[PROBLEM DETAILS]
Copy exactly the lines of the records below, and only those lines, beginning with the line that contains "Viewport: 1434px width, 840px" and ending with the line that contains "The height and width of the screenshot is (840, 1427).".

[Stored records]
________
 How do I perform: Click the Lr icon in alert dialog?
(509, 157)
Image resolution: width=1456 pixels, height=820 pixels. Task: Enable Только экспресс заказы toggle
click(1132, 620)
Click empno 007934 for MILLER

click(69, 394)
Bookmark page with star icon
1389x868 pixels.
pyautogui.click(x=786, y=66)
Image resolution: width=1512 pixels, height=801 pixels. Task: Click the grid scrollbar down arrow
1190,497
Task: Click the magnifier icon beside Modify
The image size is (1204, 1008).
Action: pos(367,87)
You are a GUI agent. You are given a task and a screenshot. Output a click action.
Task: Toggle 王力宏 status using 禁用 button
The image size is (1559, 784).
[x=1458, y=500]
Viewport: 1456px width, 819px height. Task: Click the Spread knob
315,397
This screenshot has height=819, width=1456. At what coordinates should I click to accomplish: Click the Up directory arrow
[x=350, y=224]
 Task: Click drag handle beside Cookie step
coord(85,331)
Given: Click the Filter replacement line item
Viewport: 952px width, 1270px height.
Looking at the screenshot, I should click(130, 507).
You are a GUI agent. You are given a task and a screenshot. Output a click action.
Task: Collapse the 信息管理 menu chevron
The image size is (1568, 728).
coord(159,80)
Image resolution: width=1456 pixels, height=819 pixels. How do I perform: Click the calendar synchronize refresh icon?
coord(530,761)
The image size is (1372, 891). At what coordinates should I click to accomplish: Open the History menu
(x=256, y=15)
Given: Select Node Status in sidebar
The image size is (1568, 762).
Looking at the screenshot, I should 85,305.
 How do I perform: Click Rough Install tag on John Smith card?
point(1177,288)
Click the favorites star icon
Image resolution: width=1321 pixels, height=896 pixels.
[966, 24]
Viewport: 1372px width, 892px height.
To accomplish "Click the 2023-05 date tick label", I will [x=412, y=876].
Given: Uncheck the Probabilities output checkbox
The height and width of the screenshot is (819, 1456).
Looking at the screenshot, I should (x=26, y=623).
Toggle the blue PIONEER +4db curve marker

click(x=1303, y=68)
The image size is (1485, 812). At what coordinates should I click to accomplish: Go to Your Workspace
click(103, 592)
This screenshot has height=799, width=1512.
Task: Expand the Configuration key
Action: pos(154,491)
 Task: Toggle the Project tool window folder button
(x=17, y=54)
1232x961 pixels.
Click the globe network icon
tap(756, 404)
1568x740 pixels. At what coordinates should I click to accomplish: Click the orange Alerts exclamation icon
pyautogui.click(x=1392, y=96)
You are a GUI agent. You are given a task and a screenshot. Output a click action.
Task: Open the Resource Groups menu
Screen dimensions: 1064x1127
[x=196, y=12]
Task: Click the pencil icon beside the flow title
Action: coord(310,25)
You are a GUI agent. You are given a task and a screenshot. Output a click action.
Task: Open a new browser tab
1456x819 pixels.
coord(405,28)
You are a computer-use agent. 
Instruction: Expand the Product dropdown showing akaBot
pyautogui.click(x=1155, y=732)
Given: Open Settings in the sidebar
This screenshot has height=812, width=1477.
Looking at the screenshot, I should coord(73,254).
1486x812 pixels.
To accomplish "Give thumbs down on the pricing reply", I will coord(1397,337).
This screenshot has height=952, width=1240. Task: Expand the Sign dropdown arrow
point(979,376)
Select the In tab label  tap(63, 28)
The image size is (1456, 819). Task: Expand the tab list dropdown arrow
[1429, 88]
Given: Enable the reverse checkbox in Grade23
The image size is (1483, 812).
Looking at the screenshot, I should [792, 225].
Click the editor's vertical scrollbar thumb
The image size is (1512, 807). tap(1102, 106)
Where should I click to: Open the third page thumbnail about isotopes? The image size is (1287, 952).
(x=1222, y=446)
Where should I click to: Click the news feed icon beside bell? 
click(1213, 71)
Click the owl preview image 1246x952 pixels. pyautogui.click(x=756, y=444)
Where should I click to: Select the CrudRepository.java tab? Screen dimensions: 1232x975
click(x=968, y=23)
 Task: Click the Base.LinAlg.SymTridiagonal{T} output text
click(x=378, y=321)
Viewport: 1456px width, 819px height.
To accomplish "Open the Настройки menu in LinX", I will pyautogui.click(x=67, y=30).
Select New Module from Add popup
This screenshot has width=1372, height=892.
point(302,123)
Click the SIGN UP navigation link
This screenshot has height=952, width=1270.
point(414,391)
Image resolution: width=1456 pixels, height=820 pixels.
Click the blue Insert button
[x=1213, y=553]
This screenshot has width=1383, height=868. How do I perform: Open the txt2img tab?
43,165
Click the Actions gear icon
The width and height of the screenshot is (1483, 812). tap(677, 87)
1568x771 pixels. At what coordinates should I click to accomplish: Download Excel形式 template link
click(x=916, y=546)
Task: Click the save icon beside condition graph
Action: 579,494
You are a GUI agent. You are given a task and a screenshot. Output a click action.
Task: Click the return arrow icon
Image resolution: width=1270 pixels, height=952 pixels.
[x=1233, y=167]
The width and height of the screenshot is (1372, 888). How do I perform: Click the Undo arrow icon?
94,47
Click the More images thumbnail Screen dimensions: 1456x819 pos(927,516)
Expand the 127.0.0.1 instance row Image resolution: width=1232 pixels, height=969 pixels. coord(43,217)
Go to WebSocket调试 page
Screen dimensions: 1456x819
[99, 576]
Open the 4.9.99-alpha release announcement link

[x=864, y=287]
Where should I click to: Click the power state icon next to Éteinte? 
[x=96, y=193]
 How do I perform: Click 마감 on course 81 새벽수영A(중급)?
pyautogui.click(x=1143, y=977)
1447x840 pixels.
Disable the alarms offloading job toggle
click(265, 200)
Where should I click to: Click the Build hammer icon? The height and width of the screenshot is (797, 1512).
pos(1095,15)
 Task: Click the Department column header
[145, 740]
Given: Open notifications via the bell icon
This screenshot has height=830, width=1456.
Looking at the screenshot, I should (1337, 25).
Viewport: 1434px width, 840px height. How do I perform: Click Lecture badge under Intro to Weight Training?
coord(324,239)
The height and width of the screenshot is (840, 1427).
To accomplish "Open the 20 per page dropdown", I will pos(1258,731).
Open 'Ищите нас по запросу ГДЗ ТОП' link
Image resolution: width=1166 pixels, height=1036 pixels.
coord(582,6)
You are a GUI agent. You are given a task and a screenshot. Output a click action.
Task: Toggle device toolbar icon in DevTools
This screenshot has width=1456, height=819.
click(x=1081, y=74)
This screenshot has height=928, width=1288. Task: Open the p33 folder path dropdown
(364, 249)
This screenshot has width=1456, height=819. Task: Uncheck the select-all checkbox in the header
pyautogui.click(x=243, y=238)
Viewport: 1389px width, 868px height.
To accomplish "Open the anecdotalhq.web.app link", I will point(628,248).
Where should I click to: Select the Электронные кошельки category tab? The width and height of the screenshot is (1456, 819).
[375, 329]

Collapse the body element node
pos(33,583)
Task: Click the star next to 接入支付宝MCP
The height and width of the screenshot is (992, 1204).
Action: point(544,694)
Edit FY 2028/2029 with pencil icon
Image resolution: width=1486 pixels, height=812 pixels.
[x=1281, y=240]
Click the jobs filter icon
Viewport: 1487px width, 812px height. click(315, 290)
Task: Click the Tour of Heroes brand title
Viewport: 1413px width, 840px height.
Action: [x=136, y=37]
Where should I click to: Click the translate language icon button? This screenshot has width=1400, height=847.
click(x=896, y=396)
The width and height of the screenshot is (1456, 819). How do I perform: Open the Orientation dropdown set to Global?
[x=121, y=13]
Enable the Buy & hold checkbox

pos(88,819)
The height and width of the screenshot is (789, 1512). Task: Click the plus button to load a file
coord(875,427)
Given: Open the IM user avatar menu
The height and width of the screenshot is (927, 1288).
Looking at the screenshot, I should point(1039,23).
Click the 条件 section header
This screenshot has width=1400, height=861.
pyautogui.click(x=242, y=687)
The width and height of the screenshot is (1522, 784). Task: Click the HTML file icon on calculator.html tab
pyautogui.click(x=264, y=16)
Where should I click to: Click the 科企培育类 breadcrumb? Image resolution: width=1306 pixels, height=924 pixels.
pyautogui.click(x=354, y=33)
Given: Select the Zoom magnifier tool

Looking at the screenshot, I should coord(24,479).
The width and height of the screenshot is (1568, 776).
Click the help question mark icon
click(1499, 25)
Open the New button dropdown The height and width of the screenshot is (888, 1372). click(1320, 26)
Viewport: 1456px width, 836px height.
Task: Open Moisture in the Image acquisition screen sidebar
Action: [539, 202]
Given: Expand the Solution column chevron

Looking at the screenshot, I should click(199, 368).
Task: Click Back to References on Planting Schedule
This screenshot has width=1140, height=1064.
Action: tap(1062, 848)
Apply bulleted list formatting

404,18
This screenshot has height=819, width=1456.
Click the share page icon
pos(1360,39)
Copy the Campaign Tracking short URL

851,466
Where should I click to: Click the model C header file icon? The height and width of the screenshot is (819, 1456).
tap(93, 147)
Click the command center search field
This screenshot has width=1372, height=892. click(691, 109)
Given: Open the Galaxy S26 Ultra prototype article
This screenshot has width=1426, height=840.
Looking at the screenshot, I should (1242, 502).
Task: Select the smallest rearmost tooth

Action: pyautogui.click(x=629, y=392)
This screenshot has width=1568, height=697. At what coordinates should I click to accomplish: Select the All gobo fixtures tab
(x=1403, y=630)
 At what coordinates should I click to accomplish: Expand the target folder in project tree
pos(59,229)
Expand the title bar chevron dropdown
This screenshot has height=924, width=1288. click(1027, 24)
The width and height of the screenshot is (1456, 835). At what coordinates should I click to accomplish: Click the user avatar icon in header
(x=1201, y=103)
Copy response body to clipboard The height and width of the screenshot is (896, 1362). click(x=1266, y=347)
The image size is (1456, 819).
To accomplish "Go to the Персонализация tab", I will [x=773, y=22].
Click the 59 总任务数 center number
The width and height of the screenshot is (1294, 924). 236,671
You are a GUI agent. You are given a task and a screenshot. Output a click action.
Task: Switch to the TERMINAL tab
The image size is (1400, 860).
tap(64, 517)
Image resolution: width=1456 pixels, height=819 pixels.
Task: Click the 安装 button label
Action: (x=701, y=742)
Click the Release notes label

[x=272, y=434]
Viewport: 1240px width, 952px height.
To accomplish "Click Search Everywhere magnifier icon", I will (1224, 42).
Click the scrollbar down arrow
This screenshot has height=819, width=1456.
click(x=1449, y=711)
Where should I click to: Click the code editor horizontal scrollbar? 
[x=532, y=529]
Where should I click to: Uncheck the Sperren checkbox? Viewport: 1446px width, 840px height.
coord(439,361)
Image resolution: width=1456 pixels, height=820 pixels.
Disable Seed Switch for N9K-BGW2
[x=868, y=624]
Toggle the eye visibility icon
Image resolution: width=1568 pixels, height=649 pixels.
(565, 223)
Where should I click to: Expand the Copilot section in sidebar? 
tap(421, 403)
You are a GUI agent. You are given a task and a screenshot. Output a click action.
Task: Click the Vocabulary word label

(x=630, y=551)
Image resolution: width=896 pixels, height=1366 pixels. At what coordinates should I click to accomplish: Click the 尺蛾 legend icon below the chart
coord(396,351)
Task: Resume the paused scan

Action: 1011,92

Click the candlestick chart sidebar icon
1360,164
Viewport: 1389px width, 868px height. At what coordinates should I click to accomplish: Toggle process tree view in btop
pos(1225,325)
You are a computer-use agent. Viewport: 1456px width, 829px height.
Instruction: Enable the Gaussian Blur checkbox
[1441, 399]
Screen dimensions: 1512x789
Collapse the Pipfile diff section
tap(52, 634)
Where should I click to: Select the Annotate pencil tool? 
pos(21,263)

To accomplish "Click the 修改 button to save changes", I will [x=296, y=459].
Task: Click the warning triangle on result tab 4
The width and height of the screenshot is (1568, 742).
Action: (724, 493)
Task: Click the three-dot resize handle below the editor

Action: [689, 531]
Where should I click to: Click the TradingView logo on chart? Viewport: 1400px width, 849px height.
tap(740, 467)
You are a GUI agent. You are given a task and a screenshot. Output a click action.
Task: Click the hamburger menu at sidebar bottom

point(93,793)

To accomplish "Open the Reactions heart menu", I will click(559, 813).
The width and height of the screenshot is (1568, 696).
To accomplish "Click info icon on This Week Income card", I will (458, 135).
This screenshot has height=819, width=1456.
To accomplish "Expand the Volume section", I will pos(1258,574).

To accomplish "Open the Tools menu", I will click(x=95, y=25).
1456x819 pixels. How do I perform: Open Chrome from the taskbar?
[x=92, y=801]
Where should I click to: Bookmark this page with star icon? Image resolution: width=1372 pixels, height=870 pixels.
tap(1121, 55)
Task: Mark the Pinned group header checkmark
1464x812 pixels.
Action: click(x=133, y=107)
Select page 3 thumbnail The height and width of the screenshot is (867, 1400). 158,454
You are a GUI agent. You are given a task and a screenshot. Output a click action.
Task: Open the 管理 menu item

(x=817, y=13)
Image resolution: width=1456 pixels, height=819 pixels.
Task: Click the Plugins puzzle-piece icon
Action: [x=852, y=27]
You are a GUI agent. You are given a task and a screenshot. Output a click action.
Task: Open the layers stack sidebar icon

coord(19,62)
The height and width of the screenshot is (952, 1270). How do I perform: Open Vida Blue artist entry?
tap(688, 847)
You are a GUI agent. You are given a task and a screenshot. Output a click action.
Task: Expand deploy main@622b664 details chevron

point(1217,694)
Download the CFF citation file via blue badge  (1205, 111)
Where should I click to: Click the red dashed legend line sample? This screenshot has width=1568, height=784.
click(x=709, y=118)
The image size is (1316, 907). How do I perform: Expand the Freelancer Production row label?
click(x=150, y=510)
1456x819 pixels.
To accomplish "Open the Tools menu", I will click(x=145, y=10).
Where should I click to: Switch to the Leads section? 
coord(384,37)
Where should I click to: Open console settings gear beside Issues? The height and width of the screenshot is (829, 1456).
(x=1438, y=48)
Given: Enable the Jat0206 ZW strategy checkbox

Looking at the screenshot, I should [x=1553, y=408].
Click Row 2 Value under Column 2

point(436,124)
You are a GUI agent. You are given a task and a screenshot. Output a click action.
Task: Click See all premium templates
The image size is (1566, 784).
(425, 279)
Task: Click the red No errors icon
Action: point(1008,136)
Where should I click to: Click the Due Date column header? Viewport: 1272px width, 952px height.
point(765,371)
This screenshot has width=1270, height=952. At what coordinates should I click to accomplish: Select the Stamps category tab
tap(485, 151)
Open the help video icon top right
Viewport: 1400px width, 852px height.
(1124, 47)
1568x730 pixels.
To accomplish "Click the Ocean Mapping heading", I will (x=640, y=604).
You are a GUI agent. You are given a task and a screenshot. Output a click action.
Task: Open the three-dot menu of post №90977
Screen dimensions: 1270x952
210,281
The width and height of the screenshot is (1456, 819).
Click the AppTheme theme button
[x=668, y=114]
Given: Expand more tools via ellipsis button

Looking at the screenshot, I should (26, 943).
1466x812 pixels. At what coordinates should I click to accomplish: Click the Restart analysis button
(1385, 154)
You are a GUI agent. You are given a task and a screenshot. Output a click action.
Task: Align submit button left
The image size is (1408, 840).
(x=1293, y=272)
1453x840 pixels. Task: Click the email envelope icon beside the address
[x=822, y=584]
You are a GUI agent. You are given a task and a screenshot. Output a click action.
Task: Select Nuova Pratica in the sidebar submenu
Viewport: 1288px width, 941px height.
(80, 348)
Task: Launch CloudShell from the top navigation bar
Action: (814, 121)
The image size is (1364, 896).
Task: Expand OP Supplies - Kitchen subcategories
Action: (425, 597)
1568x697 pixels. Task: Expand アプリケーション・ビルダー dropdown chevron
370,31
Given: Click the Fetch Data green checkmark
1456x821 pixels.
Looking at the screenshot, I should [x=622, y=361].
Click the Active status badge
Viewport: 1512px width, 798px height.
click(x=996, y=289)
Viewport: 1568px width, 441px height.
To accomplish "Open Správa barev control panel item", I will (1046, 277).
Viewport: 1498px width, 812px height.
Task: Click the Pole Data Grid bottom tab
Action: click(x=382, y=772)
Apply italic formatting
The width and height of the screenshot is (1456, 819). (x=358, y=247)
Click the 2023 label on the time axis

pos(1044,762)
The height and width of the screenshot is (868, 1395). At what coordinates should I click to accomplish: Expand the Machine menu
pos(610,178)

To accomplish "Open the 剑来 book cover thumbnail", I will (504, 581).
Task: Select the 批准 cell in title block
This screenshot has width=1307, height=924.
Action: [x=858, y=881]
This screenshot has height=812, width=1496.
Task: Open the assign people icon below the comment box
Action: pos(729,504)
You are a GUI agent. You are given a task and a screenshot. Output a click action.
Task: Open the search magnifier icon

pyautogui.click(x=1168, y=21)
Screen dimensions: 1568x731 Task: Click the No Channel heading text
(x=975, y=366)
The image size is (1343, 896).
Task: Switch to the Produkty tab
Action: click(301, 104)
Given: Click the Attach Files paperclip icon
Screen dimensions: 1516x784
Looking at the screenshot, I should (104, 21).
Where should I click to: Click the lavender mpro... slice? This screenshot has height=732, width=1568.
________
[RESULT FOR THIS TASK]
Viewport: 1434px width, 840px height. How do I perform: Click Lecture badge under Intro to Weight Training?
coord(324,239)
The height and width of the screenshot is (840, 1427).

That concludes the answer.